Tegen het hiervoor in 3.2 onder b weergegeven oordeel van het Gerecht heeft [eiser] aangevoerd dat het Gerecht ten onrechte betekenis heeft gehecht aan de omstandigheid dat het Hof in zijn beschikking van 11 maart 1993 de beschikking waarin zijn gevangenneming werd bevolen, niet heeft vernietigd. Hij heeft niet aangevoerd dat uit de beschikking van 11 maart 1993 zelf zijn onschuld blijkt.
Ook heeft [eiser] niet voldoende gespecificeerd gesteld dat zijn onschuld anderszins uit de stukken betreffende de strafzaak blijkt. Evenmin heeft [eiser] gesteld dat het gebruik van het dwangmiddel als zodanig in strijd was met regels van geschreven of ongeschreven recht.
Het vonnis van het Gerecht in Eerste Aanleg moet derhalve worden bevestigd.
4.4
Het in 4.3 overwogene brengt mee dat aan de middelen I, II, III en IV in het principale beroep, die erover klagen dat het Hof de vordering van [eiser] slechts gedeeltelijk heeft toegewezen, het belang is komen te ontvallen, zodat zij geen behandeling meer behoeven.
5. Overwegingen met betrekking tot de procedure tegen de Staat
5.1
De middelen V, VI en VII in het principale beroep zijn (mede) gericht tegen de beslissingen van het Hof in de procedure tegen de Staat. Zij zijn alle tevergeefs voorgesteld.
5.2
Middel V houdt de klacht in dat het Hof heeft miskend dat zijn oordeel dat de gevangenneming en vrijheidsbeneming onrechtmatig waren, meebrengt dat ook de Staat hiervoor aansprakelijk is.

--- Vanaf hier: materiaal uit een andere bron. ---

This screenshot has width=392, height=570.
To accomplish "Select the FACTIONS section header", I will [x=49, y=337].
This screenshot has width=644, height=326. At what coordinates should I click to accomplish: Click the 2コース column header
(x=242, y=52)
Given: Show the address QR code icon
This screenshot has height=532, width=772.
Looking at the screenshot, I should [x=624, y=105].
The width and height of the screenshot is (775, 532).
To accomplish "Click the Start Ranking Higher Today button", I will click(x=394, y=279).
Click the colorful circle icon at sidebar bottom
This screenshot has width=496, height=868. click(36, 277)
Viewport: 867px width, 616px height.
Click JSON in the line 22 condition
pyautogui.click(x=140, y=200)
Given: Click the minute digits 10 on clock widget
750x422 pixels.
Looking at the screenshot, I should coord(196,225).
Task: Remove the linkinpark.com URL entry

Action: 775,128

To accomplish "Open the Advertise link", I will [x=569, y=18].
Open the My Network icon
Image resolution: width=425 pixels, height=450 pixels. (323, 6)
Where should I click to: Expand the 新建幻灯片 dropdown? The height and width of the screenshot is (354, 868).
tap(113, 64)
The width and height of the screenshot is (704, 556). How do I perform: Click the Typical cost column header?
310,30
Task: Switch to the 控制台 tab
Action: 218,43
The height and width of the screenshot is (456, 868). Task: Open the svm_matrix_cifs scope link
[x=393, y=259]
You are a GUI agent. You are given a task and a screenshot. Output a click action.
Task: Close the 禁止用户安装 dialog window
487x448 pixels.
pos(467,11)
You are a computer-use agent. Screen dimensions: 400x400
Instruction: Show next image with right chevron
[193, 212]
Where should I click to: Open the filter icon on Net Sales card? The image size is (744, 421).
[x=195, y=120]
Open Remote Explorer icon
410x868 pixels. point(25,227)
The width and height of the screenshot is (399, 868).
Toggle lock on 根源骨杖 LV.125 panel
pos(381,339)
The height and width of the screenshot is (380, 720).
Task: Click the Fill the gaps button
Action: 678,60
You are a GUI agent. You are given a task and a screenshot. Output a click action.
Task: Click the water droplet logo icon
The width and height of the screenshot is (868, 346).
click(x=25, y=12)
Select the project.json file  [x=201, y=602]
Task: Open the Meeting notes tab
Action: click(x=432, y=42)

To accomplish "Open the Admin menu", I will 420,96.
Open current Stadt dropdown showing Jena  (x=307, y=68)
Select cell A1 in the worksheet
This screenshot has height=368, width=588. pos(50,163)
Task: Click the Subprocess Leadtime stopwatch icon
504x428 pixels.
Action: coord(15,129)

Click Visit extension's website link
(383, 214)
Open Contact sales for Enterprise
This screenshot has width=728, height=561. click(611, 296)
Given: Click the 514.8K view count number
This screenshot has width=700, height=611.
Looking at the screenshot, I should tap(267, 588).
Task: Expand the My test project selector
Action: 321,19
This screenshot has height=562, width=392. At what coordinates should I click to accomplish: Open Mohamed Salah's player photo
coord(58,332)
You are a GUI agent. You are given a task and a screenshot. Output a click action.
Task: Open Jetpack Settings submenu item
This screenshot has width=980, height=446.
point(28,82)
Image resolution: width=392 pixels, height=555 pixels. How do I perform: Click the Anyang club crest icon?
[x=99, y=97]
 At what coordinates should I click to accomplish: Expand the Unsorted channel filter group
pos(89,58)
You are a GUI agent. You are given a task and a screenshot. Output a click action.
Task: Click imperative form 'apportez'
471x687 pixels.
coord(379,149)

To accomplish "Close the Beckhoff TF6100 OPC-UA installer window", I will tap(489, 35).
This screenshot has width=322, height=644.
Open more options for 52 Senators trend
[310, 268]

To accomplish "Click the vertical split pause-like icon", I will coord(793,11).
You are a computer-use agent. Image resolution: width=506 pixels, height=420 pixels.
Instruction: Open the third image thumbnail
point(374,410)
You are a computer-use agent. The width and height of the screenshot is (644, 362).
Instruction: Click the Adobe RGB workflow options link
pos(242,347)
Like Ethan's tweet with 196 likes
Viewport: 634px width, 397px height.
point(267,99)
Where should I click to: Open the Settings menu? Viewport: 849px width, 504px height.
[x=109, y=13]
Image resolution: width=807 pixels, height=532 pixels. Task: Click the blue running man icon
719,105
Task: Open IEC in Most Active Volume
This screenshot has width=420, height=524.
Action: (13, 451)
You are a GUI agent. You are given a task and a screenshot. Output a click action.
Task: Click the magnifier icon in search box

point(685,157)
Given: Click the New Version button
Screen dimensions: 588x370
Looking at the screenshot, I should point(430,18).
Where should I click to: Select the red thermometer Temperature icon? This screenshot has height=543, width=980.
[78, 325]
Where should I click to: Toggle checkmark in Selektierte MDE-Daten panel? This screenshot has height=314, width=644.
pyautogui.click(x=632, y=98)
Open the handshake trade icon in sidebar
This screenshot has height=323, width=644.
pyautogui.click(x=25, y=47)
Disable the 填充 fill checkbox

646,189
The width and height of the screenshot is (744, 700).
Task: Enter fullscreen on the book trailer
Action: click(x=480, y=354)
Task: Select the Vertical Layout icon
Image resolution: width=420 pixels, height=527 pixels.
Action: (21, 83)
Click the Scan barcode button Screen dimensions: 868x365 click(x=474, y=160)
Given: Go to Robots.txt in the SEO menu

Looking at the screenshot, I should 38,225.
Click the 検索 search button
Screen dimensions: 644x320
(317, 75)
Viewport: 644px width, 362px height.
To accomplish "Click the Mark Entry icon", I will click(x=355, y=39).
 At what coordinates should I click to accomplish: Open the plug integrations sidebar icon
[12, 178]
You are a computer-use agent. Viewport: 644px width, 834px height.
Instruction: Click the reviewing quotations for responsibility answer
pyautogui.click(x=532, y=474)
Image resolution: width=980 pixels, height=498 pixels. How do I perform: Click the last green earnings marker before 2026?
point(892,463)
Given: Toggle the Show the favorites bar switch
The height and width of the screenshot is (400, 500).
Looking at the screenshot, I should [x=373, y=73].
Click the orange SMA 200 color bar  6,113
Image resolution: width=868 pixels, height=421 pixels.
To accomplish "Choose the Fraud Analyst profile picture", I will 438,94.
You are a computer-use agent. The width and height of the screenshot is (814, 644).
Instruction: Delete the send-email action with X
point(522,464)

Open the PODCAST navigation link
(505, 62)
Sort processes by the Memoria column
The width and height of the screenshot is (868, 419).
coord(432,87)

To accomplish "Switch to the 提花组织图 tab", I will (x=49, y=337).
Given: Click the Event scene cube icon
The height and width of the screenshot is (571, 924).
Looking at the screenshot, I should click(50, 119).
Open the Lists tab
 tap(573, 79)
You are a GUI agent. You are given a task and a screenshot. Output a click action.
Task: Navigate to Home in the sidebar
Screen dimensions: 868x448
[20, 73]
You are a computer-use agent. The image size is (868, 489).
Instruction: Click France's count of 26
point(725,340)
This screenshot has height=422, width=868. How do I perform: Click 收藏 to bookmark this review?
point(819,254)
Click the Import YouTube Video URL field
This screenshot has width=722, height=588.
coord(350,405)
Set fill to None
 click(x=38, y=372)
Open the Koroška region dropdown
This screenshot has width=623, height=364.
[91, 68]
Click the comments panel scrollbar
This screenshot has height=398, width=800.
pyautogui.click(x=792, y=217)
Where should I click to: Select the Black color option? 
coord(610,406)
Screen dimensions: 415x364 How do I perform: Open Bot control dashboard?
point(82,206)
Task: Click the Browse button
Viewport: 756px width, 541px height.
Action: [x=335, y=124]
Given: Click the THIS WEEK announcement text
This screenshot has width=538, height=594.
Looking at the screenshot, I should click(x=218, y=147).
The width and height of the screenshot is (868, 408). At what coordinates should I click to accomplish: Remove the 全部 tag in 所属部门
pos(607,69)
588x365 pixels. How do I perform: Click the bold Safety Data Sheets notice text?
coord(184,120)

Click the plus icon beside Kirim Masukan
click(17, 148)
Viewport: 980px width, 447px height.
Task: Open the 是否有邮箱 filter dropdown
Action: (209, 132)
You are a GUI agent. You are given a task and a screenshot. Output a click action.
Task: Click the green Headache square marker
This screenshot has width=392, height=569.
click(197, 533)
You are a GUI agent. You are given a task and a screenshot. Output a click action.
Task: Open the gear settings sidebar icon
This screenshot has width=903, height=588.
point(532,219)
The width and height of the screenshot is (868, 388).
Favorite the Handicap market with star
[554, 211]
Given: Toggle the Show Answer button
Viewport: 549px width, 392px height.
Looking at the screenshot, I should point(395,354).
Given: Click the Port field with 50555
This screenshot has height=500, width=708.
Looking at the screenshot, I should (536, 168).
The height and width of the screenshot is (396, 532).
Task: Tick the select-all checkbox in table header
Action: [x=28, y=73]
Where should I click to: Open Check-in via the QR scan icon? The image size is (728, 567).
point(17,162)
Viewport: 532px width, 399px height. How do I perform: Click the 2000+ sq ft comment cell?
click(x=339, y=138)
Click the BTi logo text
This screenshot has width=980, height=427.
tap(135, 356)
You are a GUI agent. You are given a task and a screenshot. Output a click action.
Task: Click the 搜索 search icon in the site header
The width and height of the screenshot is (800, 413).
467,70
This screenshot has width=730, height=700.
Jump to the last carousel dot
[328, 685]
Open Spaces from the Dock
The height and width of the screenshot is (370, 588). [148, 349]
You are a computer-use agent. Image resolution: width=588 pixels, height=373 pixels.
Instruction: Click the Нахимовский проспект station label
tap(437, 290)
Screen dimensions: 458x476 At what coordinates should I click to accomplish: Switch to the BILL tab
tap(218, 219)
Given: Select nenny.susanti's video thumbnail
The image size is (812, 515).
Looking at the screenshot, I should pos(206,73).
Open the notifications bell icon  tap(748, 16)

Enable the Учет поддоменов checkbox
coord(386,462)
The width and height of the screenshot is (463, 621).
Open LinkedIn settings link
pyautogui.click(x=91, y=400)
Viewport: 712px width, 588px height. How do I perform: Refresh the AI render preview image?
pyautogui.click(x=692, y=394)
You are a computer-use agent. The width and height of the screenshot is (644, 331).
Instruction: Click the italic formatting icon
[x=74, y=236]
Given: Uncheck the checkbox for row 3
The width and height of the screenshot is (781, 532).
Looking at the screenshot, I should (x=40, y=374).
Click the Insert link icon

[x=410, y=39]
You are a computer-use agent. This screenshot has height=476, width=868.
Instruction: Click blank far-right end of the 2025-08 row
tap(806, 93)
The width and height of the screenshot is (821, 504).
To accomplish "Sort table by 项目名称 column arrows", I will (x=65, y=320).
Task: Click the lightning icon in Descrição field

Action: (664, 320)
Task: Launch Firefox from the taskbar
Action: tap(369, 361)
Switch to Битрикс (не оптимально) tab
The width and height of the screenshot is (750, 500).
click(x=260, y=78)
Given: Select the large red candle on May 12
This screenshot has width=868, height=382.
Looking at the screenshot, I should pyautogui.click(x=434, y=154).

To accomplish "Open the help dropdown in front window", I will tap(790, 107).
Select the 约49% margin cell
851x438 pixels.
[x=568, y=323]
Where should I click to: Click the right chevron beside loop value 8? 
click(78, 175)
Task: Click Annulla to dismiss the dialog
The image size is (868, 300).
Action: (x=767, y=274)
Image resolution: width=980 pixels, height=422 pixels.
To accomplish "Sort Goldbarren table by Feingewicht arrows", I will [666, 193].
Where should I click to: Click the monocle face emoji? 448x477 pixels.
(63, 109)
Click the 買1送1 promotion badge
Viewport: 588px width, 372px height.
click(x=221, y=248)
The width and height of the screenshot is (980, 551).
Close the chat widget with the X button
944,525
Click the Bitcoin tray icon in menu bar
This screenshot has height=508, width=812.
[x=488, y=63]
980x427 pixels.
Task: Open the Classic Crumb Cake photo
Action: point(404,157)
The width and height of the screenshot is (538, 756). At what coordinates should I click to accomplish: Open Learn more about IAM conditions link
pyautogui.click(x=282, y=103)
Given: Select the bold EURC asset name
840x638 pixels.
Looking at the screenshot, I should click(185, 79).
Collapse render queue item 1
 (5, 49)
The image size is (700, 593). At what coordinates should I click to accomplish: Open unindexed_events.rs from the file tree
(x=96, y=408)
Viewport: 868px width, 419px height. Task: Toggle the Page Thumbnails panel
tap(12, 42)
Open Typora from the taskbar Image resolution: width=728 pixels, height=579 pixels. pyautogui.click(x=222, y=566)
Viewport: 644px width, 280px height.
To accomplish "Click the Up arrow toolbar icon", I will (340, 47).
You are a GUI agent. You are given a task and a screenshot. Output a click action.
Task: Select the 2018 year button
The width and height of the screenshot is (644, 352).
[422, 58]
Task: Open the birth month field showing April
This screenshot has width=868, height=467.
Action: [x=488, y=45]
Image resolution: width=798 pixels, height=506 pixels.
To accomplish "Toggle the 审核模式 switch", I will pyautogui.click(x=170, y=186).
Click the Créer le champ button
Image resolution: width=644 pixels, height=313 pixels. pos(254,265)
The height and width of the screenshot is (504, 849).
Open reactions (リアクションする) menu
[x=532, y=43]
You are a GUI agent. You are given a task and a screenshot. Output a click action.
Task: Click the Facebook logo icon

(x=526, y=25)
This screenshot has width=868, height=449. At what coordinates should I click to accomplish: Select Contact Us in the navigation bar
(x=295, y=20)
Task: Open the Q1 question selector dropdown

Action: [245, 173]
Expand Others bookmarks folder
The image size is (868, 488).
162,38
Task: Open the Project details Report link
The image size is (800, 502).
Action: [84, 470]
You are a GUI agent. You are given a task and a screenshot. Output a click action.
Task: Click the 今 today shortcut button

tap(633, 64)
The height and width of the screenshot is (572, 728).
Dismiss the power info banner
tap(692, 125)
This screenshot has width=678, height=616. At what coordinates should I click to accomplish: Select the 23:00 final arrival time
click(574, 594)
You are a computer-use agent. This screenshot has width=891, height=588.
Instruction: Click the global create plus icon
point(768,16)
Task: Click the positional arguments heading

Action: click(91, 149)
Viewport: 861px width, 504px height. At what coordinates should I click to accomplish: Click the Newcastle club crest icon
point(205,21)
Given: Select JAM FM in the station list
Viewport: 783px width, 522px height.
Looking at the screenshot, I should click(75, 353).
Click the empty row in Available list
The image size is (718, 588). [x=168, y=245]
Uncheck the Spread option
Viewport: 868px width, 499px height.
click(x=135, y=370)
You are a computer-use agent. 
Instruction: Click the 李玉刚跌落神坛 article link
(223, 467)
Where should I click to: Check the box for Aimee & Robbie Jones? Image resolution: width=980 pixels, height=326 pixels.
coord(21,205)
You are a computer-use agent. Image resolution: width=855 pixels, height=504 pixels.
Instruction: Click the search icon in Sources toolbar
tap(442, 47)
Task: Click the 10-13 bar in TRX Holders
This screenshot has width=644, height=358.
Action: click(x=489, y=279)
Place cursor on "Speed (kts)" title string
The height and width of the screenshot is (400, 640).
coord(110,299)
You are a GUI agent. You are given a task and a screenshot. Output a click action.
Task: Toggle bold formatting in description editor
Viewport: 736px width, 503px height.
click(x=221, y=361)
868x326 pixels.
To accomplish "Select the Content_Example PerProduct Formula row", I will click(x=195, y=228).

Deze klacht kan niet tot cassatie leiden, nu uit het hiervoor in 4.1 en 4.3 overwogene volgt dat daaraan de grondslag is komen te ontvallen.
5.3
Middel VI, dat in 4.2 reeds aan de orde kwam, richt zich mede tegen de in 4.2 aangehaalde overweging voorzover daarin het geschil tussen [eiser] en de Staat werd samengevat. Ook te dien aanzien geldt dat, alhoewel het op zichzelf juist is dat het Hof het geschil tussen partijen in de bestreden overweging te beperkt heeft weergegeven, het middel bij gebrek aan belang niet tot cassatie kan leiden, nu het Hof er in het vervolg van zijn vonnis blijk van heeft gegeven dat het heeft onderkend dat [eiser] ook andere stellingen aan zijn vordering ten grondslag heeft gelegd, en het middel geen stellingen
aanwijst die door het Hof ten onrechte niet zijn onderzocht.
5.4
Middel VII is in de eerste plaats gericht tegen een overweging in rov. 4.6 van het bestreden vonnis, luidende:
“Het Hof acht de beschuldigingen aan het adres van de Staat te vaag en onvoldoende uitgewerkt om daarop in te gaan.”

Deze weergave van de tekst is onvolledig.